Hackers Accessed Some LA Unified Employees’ Payroll Information: Officials
Hackers who breached the Los Angeles Unified School District’s (LAUSD) records last fall accessed payroll information for the district’s contractors and subcontractors—including names, addresses, and social security numbers, according to the district.
While the investigation is still ongoing, the district Jan. 9 “identified labor compliance documents, including certified payroll records, that contractors provided to L.A. Unified,” the district said in a data breach notice (pdf) sent to employees earlier this month.
Some of those files contained payroll information of contractors and subcontractors hired for some construction projects under the district’s facilities division, according to the notice.
It’s currently unclear whether hackers accessed information or payroll records related to LAUSD’s roughly 45,000 teachers and staff members.
A spokesperson for the district wasn’t immediately available for comment on the number of individuals whose information might be at risk.

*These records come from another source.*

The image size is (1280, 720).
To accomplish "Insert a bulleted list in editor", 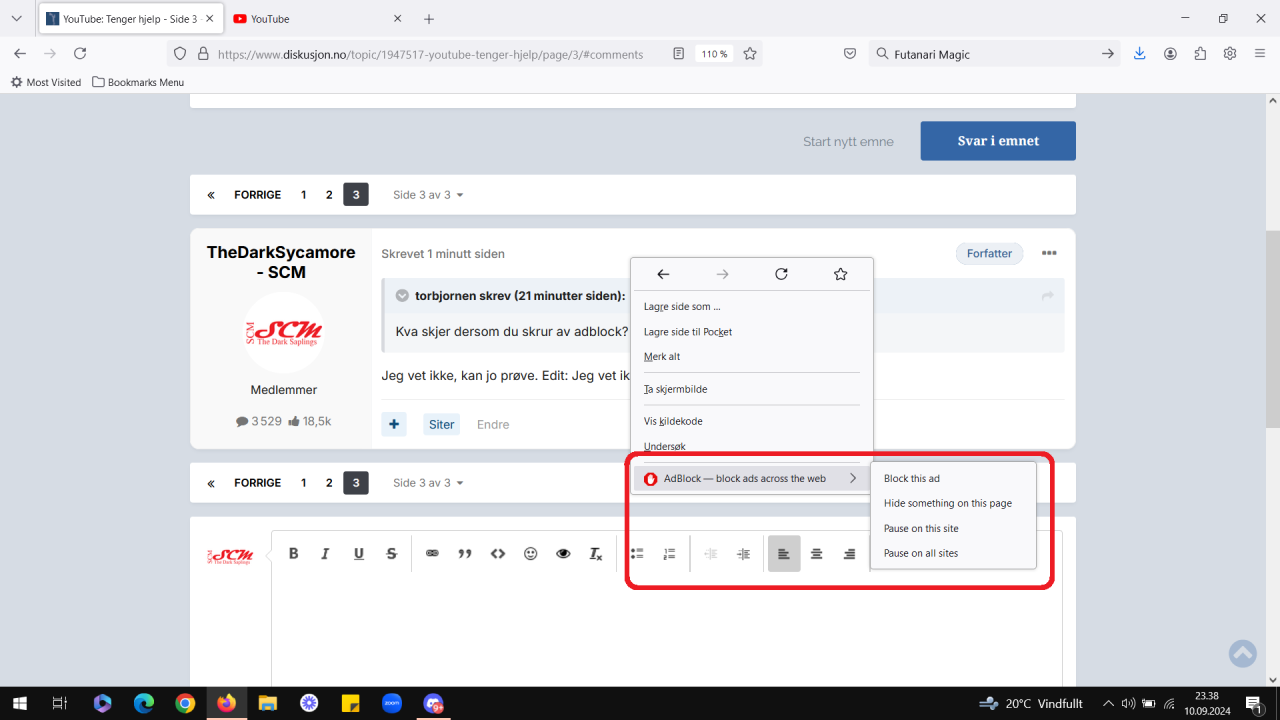I will point(637,553).
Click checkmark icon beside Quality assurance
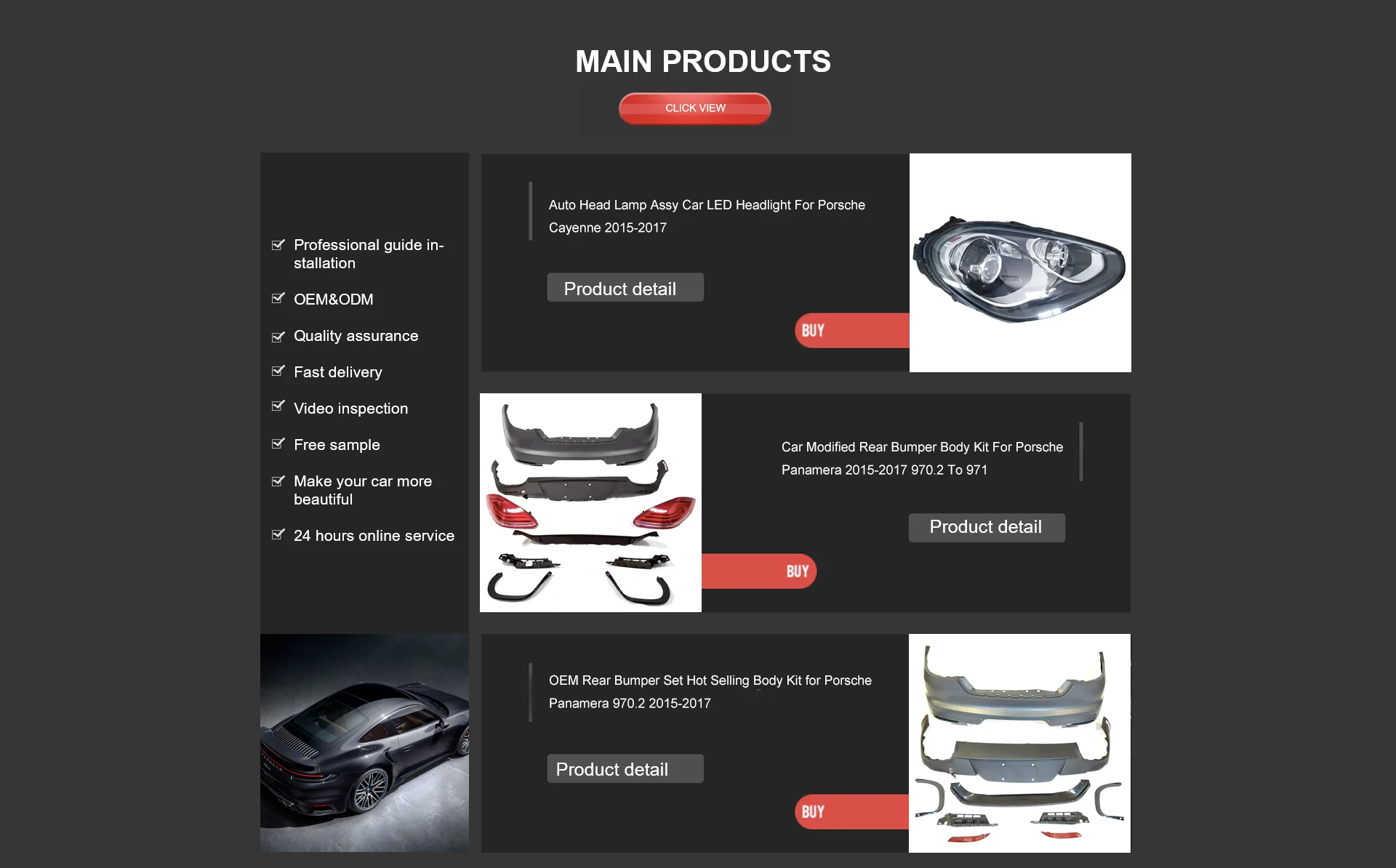The image size is (1396, 868). point(278,337)
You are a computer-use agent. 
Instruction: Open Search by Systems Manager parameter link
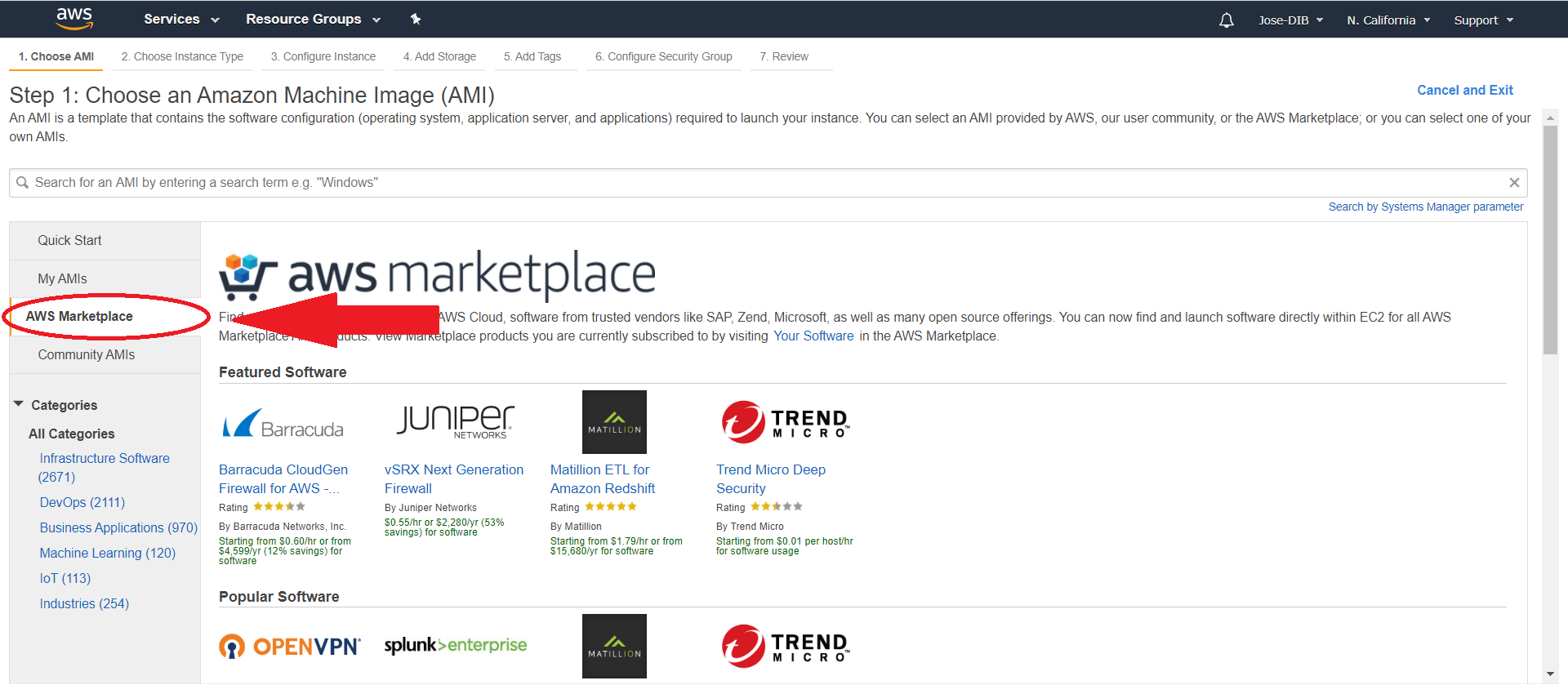click(1425, 207)
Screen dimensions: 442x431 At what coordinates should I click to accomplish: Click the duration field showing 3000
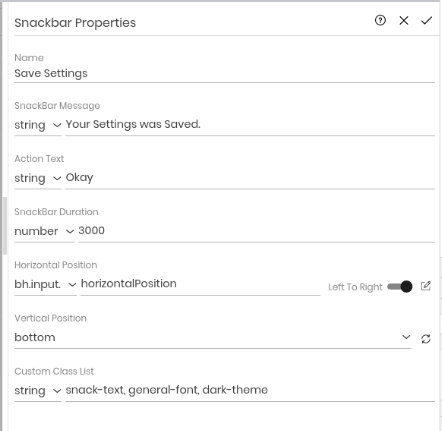[x=256, y=231]
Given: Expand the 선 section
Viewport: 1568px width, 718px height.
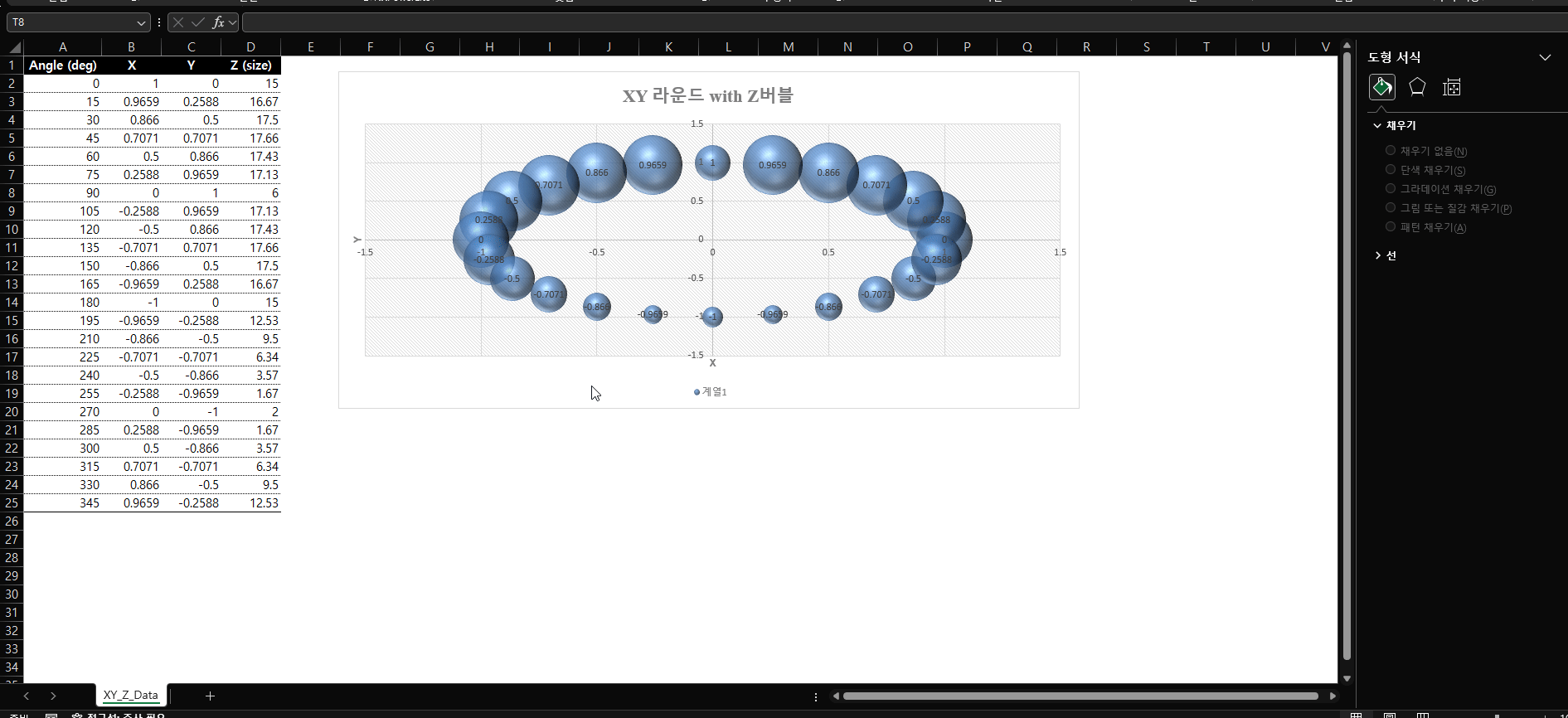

The state requires entities to issue a data breach notice to potential victims. When the number of those affected surpasses 500 California residents, the entity must also submit the notice to the state attorney general’s office.
Attack Started Earlier Than Previously Reported
Though the district disclosed last year that the attack happened on Sept. 3, Saturday of the Labor Day weekend, the notice stated the hackers were active in the system since July 31. The district shut down its computer systems on Sept. 5 after flagging a data breach over the Labor Day weekend.
Weeks later, a ransomware group claimed responsibility for the hack and threatened to release the data unless they received a ransom from LAUSD.
When Superintendent Alberto Carvalho refused to pay the ransom, the group published the data leak online Oct. 1.
During a press conference two days later, Carvalho said an initial analysis of the published stolen data revealed no critical information involving current employees or students.
However, he said hackers obtained “limited information” including students’ names, attendance data, and “some academic information” from between 2013 and 2016.
The superintendent also said the total data stolen amounted to about 500 gigabytes—less than 0.5 percent of the district’s total digital records.
In the notice, the district added it has “implemented additional safeguards and technical security measures” to prevent such events in the future.
The LAUSD is also providing contractors and their employees a one-year free membership to Experian’s IdentityWorksSM, a service that helps detect misuse of their information, according to the notice.